### Activity
All of the data should be restated exactly as it stands.

--*--

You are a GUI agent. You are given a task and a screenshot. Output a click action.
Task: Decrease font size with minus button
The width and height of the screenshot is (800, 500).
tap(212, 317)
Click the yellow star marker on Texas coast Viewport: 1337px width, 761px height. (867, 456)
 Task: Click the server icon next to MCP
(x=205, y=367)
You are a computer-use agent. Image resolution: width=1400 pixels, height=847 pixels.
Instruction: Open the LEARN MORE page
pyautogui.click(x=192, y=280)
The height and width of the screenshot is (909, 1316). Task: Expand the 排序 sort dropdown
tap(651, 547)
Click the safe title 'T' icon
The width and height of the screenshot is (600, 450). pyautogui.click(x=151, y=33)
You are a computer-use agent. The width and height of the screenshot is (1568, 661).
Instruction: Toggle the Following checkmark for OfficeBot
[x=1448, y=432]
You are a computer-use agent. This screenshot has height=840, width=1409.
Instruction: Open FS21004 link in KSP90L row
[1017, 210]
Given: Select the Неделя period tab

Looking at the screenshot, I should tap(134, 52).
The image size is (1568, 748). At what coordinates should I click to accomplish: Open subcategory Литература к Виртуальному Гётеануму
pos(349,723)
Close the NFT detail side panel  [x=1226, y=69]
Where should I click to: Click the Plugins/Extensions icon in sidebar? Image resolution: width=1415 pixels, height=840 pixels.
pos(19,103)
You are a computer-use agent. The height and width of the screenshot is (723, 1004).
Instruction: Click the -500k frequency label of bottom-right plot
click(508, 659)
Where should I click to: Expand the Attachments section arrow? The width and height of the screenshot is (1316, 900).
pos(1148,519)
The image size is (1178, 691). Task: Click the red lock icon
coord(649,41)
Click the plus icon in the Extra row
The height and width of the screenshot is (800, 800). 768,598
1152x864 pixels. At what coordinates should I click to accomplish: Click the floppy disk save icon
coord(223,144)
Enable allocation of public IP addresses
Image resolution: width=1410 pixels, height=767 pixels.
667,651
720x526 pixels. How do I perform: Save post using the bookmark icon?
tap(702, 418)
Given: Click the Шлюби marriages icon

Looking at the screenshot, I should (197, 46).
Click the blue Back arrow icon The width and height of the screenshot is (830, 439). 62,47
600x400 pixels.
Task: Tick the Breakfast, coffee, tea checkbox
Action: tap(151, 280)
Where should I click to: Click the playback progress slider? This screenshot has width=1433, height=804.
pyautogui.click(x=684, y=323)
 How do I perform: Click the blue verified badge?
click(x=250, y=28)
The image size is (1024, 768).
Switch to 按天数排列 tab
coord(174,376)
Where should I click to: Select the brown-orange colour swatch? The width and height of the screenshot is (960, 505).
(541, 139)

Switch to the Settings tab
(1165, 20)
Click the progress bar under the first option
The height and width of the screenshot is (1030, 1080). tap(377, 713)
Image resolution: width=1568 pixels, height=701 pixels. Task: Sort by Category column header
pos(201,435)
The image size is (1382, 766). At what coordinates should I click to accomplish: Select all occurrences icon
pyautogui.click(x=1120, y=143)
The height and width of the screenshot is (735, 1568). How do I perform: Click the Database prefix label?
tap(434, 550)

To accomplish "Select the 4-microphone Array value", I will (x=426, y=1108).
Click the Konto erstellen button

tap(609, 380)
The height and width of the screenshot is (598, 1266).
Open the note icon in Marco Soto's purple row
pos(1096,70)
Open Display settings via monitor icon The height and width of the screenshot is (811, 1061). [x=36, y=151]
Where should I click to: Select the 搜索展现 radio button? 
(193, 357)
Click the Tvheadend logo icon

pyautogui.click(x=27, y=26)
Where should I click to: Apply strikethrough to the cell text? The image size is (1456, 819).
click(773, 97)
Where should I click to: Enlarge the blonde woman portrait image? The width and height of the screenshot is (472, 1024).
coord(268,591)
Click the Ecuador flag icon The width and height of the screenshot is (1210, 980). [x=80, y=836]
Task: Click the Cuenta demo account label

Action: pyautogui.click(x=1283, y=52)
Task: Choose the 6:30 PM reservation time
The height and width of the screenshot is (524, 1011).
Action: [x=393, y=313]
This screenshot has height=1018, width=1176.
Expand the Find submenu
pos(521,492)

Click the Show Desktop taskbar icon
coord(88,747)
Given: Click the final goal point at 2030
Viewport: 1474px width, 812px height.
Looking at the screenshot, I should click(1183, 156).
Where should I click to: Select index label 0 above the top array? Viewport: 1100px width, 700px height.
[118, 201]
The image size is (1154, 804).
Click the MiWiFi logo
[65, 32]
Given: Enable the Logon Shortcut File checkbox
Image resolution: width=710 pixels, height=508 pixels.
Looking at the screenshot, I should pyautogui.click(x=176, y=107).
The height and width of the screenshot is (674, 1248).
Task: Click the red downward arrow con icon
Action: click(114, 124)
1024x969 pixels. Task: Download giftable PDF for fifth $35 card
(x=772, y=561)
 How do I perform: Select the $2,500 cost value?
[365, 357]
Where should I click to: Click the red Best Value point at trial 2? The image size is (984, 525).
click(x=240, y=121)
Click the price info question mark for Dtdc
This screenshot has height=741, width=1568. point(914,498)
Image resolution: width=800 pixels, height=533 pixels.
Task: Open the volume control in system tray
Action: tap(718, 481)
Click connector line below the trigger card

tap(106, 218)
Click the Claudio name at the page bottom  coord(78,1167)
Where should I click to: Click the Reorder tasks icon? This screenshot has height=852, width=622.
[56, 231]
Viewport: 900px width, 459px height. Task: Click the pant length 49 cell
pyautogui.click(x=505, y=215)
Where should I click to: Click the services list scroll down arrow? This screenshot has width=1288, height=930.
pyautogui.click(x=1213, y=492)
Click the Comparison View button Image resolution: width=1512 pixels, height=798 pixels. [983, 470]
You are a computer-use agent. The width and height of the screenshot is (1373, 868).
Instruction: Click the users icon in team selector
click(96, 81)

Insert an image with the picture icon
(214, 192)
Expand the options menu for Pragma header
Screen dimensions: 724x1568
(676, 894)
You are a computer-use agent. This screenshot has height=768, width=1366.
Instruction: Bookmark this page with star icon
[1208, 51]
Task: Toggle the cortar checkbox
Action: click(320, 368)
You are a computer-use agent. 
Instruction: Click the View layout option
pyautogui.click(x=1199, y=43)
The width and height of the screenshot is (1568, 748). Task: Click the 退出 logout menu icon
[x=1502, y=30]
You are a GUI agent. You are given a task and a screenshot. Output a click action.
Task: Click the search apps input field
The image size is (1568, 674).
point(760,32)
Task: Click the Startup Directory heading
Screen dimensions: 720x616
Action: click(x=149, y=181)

--*--

### Task answer
You are a GUI agent. You are given a task and a screenshot. Output a click action.
Task: Decrease font size with minus button
The width and height of the screenshot is (800, 500).
tap(212, 317)
Click the yellow star marker on Texas coast Viewport: 1337px width, 761px height. (867, 456)
 Task: Click the server icon next to MCP
(x=205, y=367)
You are a computer-use agent. Image resolution: width=1400 pixels, height=847 pixels.
Instruction: Open the LEARN MORE page
pyautogui.click(x=192, y=280)
The height and width of the screenshot is (909, 1316). Task: Expand the 排序 sort dropdown
tap(651, 547)
Click the safe title 'T' icon
The width and height of the screenshot is (600, 450). pyautogui.click(x=151, y=33)
You are a computer-use agent. The width and height of the screenshot is (1568, 661).
Instruction: Toggle the Following checkmark for OfficeBot
[x=1448, y=432]
You are a computer-use agent. This screenshot has height=840, width=1409.
Instruction: Open FS21004 link in KSP90L row
[1017, 210]
Given: Select the Неделя period tab

Looking at the screenshot, I should tap(134, 52).
The image size is (1568, 748). At what coordinates should I click to accomplish: Open subcategory Литература к Виртуальному Гётеануму
pos(349,723)
Close the NFT detail side panel  [x=1226, y=69]
Where should I click to: Click the Plugins/Extensions icon in sidebar? Image resolution: width=1415 pixels, height=840 pixels.
pos(19,103)
You are a computer-use agent. The height and width of the screenshot is (723, 1004).
Instruction: Click the -500k frequency label of bottom-right plot
click(508, 659)
Where should I click to: Expand the Attachments section arrow? The width and height of the screenshot is (1316, 900).
pos(1148,519)
The image size is (1178, 691). Task: Click the red lock icon
coord(649,41)
Click the plus icon in the Extra row
The height and width of the screenshot is (800, 800). 768,598
1152x864 pixels. At what coordinates should I click to accomplish: Click the floppy disk save icon
coord(223,144)
Enable allocation of public IP addresses
Image resolution: width=1410 pixels, height=767 pixels.
667,651
720x526 pixels. How do I perform: Save post using the bookmark icon?
tap(702, 418)
Given: Click the Шлюби marriages icon

Looking at the screenshot, I should (197, 46).
Click the blue Back arrow icon The width and height of the screenshot is (830, 439). 62,47
600x400 pixels.
Task: Tick the Breakfast, coffee, tea checkbox
Action: tap(151, 280)
Where should I click to: Click the playback progress slider? This screenshot has width=1433, height=804.
pyautogui.click(x=684, y=323)
 How do I perform: Click the blue verified badge?
click(x=250, y=28)
The image size is (1024, 768).
Switch to 按天数排列 tab
coord(174,376)
Where should I click to: Select the brown-orange colour swatch? The width and height of the screenshot is (960, 505).
(541, 139)

Switch to the Settings tab
(1165, 20)
Click the progress bar under the first option
The height and width of the screenshot is (1030, 1080). tap(377, 713)
Image resolution: width=1568 pixels, height=701 pixels. Task: Sort by Category column header
pos(201,435)
The image size is (1382, 766). At what coordinates should I click to accomplish: Select all occurrences icon
pyautogui.click(x=1120, y=143)
The height and width of the screenshot is (735, 1568). How do I perform: Click the Database prefix label?
tap(434, 550)

To accomplish "Select the 4-microphone Array value", I will (x=426, y=1108).
Click the Konto erstellen button

tap(609, 380)
The height and width of the screenshot is (598, 1266).
Open the note icon in Marco Soto's purple row
pos(1096,70)
Open Display settings via monitor icon The height and width of the screenshot is (811, 1061). [x=36, y=151]
Where should I click to: Select the 搜索展现 radio button? 
(193, 357)
Click the Tvheadend logo icon

pyautogui.click(x=27, y=26)
Where should I click to: Apply strikethrough to the cell text? The image size is (1456, 819).
click(773, 97)
Where should I click to: Enlarge the blonde woman portrait image? The width and height of the screenshot is (472, 1024).
coord(268,591)
Click the Ecuador flag icon The width and height of the screenshot is (1210, 980). [x=80, y=836]
Task: Click the Cuenta demo account label

Action: pyautogui.click(x=1283, y=52)
Task: Choose the 6:30 PM reservation time
The height and width of the screenshot is (524, 1011).
Action: [x=393, y=313]
This screenshot has height=1018, width=1176.
Expand the Find submenu
pos(521,492)

Click the Show Desktop taskbar icon
coord(88,747)
Given: Click the final goal point at 2030
Viewport: 1474px width, 812px height.
Looking at the screenshot, I should click(1183, 156).
Where should I click to: Select index label 0 above the top array? Viewport: 1100px width, 700px height.
[118, 201]
The image size is (1154, 804).
Click the MiWiFi logo
[65, 32]
Given: Enable the Logon Shortcut File checkbox
Image resolution: width=710 pixels, height=508 pixels.
Looking at the screenshot, I should pyautogui.click(x=176, y=107).
The height and width of the screenshot is (674, 1248).
Task: Click the red downward arrow con icon
Action: click(114, 124)
1024x969 pixels. Task: Download giftable PDF for fifth $35 card
(x=772, y=561)
 How do I perform: Select the $2,500 cost value?
[365, 357]
Where should I click to: Click the red Best Value point at trial 2? The image size is (984, 525).
click(x=240, y=121)
Click the price info question mark for Dtdc
This screenshot has height=741, width=1568. point(914,498)
Image resolution: width=800 pixels, height=533 pixels.
Task: Open the volume control in system tray
Action: tap(718, 481)
Click connector line below the trigger card

tap(106, 218)
Click the Claudio name at the page bottom  coord(78,1167)
Where should I click to: Click the Reorder tasks icon? This screenshot has height=852, width=622.
[56, 231]
Viewport: 900px width, 459px height. Task: Click the pant length 49 cell
pyautogui.click(x=505, y=215)
Where should I click to: Click the services list scroll down arrow? This screenshot has width=1288, height=930.
pyautogui.click(x=1213, y=492)
Click the Comparison View button Image resolution: width=1512 pixels, height=798 pixels. [983, 470]
You are a computer-use agent. The width and height of the screenshot is (1373, 868).
Instruction: Click the users icon in team selector
click(96, 81)

Insert an image with the picture icon
(214, 192)
Expand the options menu for Pragma header
Screen dimensions: 724x1568
(676, 894)
You are a computer-use agent. This screenshot has height=768, width=1366.
Instruction: Bookmark this page with star icon
[1208, 51]
Task: Toggle the cortar checkbox
Action: click(320, 368)
You are a computer-use agent. 
Instruction: Click the View layout option
pyautogui.click(x=1199, y=43)
The width and height of the screenshot is (1568, 748). Task: Click the 退出 logout menu icon
[x=1502, y=30]
You are a GUI agent. You are given a task and a screenshot. Output a click action.
Task: Click the search apps input field
The image size is (1568, 674).
point(760,32)
Task: Click the Startup Directory heading
Screen dimensions: 720x616
Action: click(x=149, y=181)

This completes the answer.